Las mujeres mexicanas enfrentan múltiples barreras estructurales en su desarrollo profesional y personal que dificultan su acceso a puestos de alto nivel y perpetúan su carga en el trabajo doméstico no remunerado, destacó Sonia Frías Martínez, investigadora del Centro Regional de Investigaciones Multidisciplinarias (CRIM) de la UNAM.
Durante su participación en el 21 Diplomado “Relaciones de Género”, organizado por el Centro de Investigaciones y Estudios de Género (CIEG) de la UNAM, Frías Martínez subrayó que las mujeres dedican en promedio más de seis horas diarias a labores domésticas y de cuidado no remunerado, lo que representa un 27.6% del PIB en 2022, según datos del INEGI. En comparación, los hombres realizan solo 16.9 horas semanales de estas tareas.
La académica calificó estas actividades como “muros excluyentes” impuestos por el patriarcado, que condicionan a las mujeres a asumir roles de cuidado, muchas veces en detrimento de su desarrollo profesional.

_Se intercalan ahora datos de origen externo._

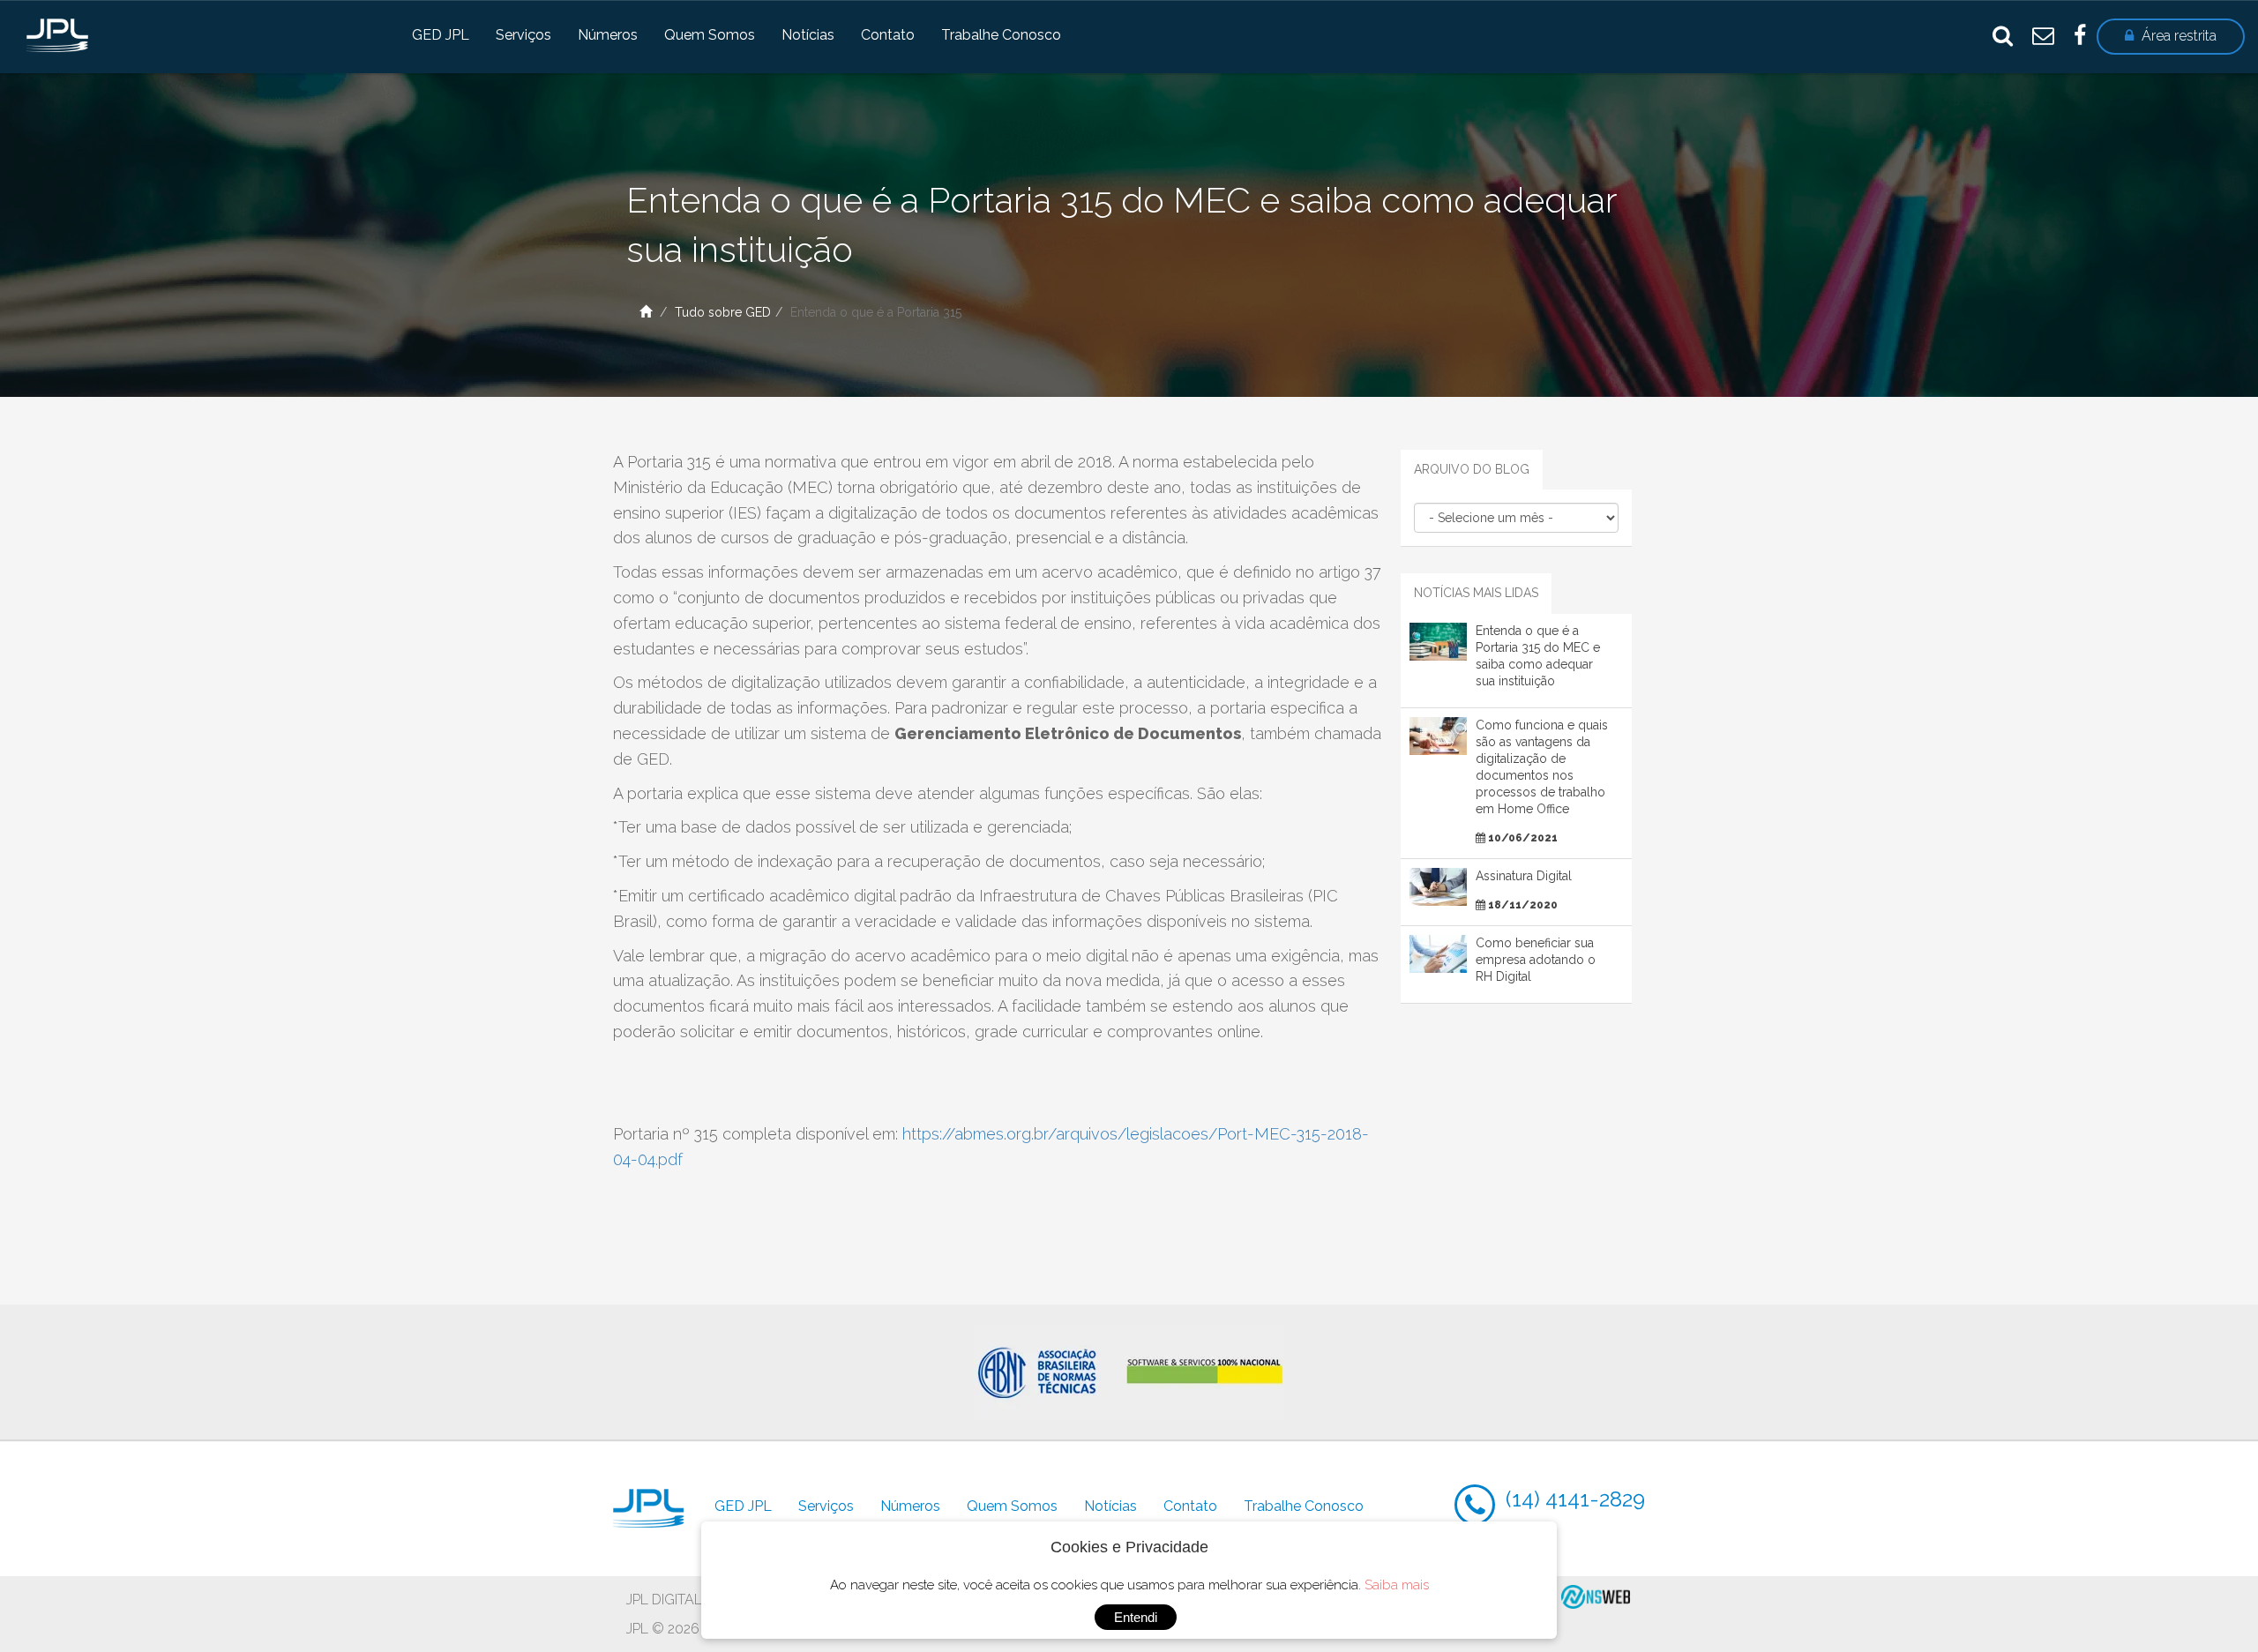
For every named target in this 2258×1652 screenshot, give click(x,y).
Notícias (807, 34)
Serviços (523, 34)
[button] (2171, 37)
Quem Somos (709, 34)
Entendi (1135, 1617)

Asimismo, señaló que el mandato de la maternidad, en ausencia de un sistema de cuidados adecuado, expulsa a muchas mujeres del mercado laboral. De acuerdo con El Colegio de México, entre 2016 y 2021, aproximadamente el 10% de las trabajadoras en México enfrentaron discriminación laboral por embarazo.
Además, Frías Martínez mencionó que el fenómeno de los “techos de cristal” sigue presente, lo que limita el acceso de las mujeres a posiciones jerárquicamente altas. En la administración pública federal, por ejemplo, aunque las mujeres ocupan el 50% de jefaturas de departamento, solo representan el 28% en el nivel de subsecretarías.

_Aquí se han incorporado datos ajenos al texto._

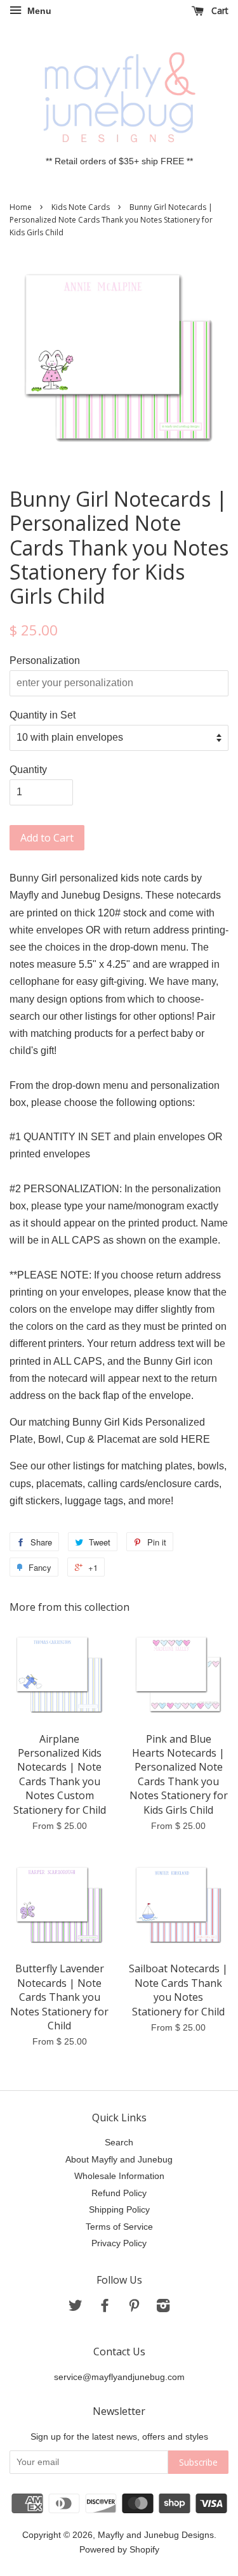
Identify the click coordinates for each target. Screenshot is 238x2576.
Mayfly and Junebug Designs (156, 2535)
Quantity (28, 769)
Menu (38, 11)
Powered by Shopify (119, 2549)
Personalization (45, 660)
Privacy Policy (119, 2243)
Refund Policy (119, 2193)
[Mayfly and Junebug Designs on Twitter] (76, 2308)
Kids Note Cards (80, 207)
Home (21, 207)
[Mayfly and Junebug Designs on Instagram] (163, 2308)
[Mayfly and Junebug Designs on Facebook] (105, 2308)
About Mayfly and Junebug (119, 2159)
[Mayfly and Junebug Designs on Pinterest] (134, 2308)
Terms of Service (119, 2227)
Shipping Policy (119, 2210)
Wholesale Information (119, 2176)
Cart (218, 10)
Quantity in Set (43, 715)
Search (119, 2142)
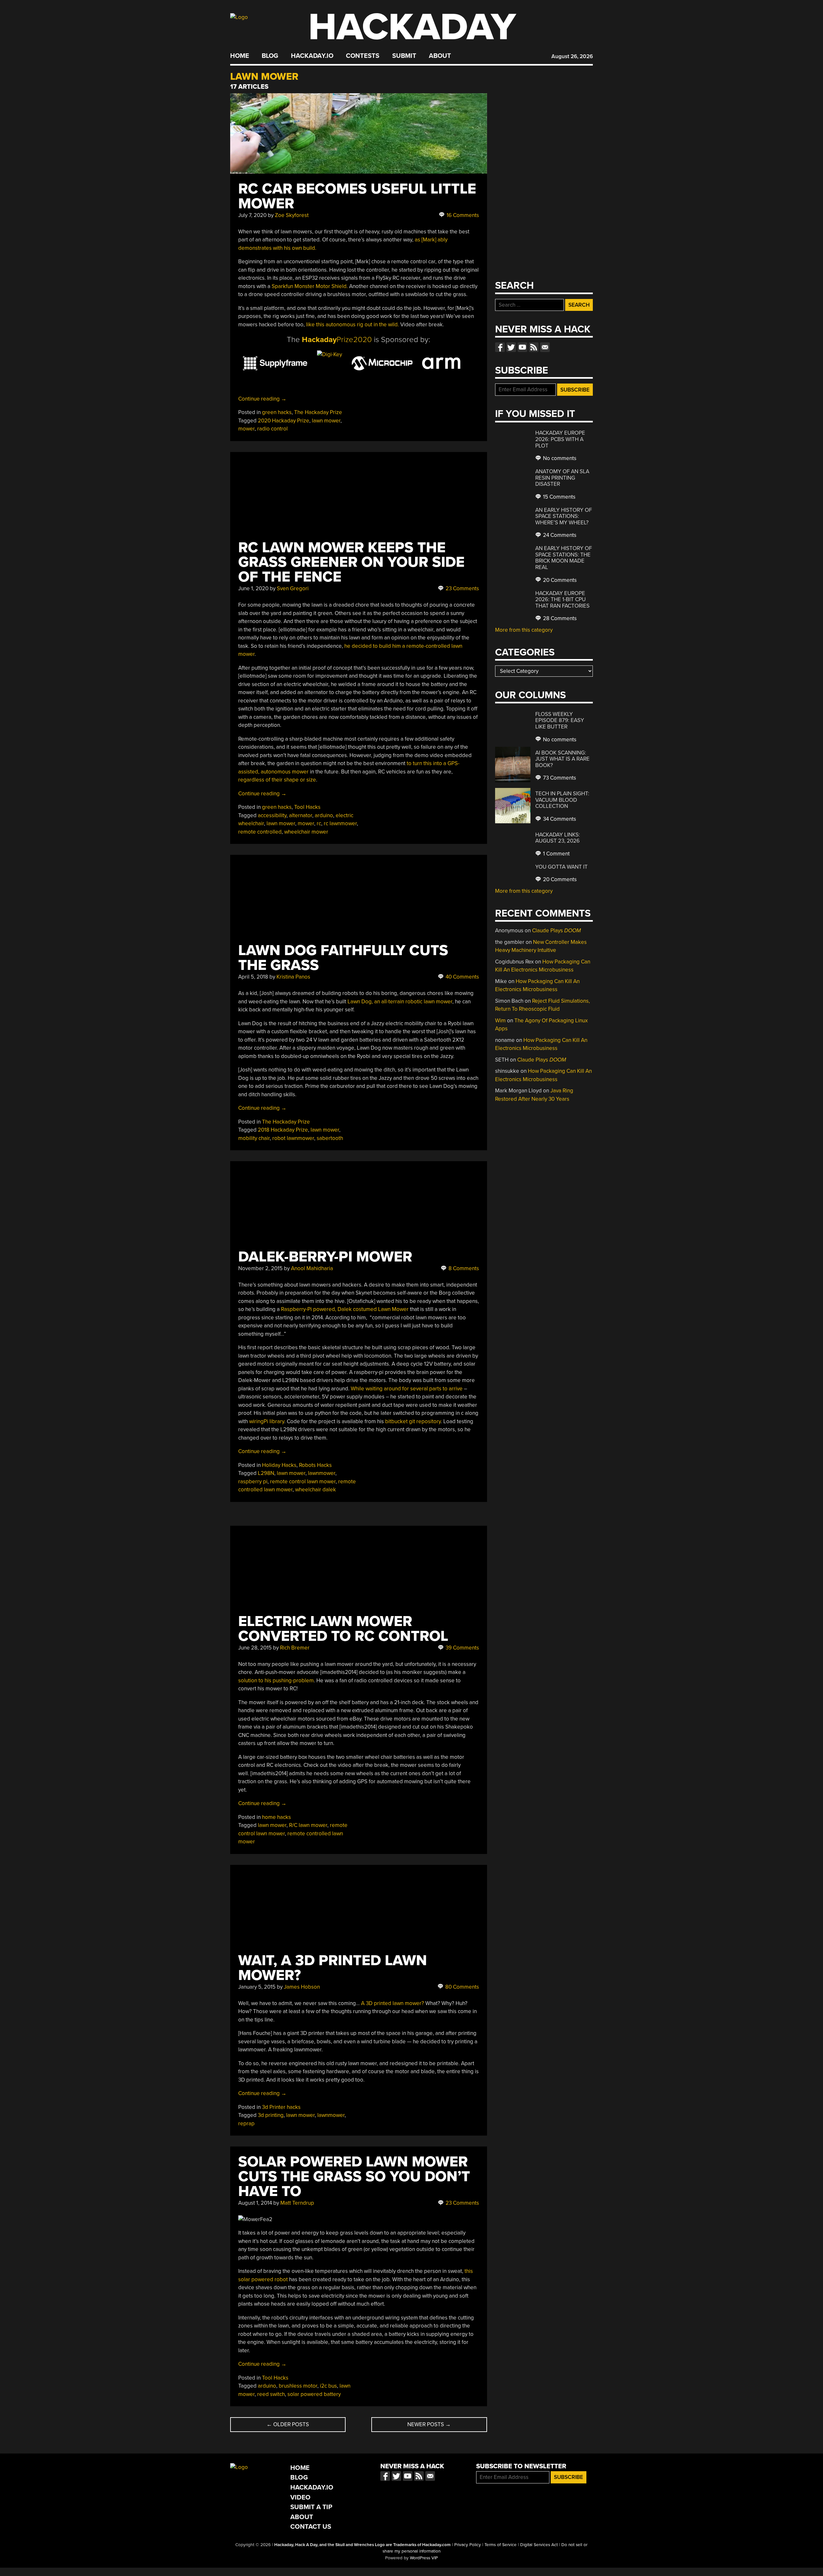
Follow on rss (533, 347)
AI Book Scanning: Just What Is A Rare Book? (562, 759)
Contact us (545, 347)
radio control (272, 428)
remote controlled (260, 831)
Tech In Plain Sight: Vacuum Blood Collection (562, 799)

Por otro lado, las “paredes de cristal”, que restringen su desarrollo educativo y profesional a sectores menos dinámicos y peor remunerados, también son evidentes: solo el 24% de las mujeres estudian carreras relacionadas con tecnología e ingeniería, mientras que predominan en áreas como educación (74.2%) y ciencias sociales (61.1%).
En cuanto a la violencia de género, Frías Martínez advirtió sobre su incremento en los últimos años. Según datos, entre 2016 y 2021, la violencia física aumentó de 34% a 34.7%, la sexual de 41.3% a 49.7%, y la psicológica de 49% a 51.6%. Este ascenso podría deberse a una mayor visibilidad y denuncia de estos actos, señaló.
Acompañada por Marisa Belausteguigoitia, directora del CIEG, y Gerardo Mejía Núñez, coordinador del diplomado, la investigadora concluyó que, pese a los avances legislativos como la Ley General de Igualdad entre Mujeres y Hombres, México enfrenta grandes desafíos para lograr la equidad de género, que incluyen la eliminación de barreras culturales, educativas y estructurales.